Lock in dividends even in a bear market
Neha Chamaria (American States Water): With sky-high inflation compelling the Federal Reserve to increase interest rates at an aggressive pace, many believe the U.S. economy is on the tip of a recession, or at least a slowdown if not a full-blown recession. The threat is real, and when you're looking to invest in stocks under such circumstances, you might want to bet on stocks that could help you sleep well at night come what may. One such fantastic stock that's also on sale right now is American States Water.
American States Water stock has lost nearly 21% value so far this year, largely because of concerns about how rising interest rates could increase the company's borrowing costs while making its dividends less appealing compared with bonds. All of those fears, however, could take a back seat if the economy slows down.

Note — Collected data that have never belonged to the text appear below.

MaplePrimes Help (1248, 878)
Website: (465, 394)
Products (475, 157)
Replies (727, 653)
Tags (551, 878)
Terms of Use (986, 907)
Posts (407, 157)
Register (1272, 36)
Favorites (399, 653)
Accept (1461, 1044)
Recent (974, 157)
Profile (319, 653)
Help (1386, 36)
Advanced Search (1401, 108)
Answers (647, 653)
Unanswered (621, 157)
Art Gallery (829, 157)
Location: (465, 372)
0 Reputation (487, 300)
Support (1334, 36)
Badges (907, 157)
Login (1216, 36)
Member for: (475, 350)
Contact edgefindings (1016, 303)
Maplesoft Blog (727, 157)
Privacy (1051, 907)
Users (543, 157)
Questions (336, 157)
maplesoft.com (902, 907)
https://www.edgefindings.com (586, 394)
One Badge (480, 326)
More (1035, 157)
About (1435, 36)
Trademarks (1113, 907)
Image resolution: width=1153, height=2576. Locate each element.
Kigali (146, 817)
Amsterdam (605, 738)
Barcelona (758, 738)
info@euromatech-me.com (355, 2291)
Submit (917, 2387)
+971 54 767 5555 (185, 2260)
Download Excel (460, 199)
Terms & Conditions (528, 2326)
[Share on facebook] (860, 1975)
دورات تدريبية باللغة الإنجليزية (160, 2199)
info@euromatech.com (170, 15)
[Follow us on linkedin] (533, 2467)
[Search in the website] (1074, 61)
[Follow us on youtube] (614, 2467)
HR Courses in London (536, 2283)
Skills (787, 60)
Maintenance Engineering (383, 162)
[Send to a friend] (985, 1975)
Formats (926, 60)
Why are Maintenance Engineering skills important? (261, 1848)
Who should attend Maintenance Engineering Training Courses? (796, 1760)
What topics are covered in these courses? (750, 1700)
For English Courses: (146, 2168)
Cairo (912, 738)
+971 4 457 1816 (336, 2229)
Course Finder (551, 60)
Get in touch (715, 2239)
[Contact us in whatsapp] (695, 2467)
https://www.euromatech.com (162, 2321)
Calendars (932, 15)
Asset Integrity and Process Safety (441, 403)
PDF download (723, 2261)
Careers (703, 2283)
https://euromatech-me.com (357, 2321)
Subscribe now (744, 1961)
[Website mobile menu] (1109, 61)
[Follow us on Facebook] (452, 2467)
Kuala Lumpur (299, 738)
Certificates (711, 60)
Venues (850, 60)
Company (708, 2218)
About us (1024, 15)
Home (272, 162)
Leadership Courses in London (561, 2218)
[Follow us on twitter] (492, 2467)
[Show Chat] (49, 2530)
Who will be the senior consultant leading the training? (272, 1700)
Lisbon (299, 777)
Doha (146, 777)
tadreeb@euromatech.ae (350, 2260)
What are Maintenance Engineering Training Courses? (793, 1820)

The thing is, American States Water provides water and water management services, the demand for which should remain steady regardless of how the economy fares. While the company primarily provides water services to individual consumers, it also distributes electricity and provides complete water and wastewater management services at military bases. Overall, it serves more than one million customers across nine states, and gets almost 90% of its revenue from residential and commercial customers. And since it is a regulated utility, its earnings and cash flows are stable even in the toughest of years.
That last bit, perhaps, is also the most important reason why you'd want to own American States Water. Stable cash flows can support stable dividends, which means with a stock like this, you can expect to earn decent passive income even in a stock market crash. To put that into context, consider that American States Water has increased dividends every year in the past 67 consecutive years, with dividends growing at a compound annual growth rate (CAGR) of almost 10% in the past decade.
Yes, its dividend growth could decelerate during an economic downturn, but the company is confident of growing dividends at a CAGR of at least 7% in the long term. Adding a dividend growth stock to your portfolio is certainly a smart move during uncertain times, and American States Water, with its recent price drop, makes for a solid bet at current prices.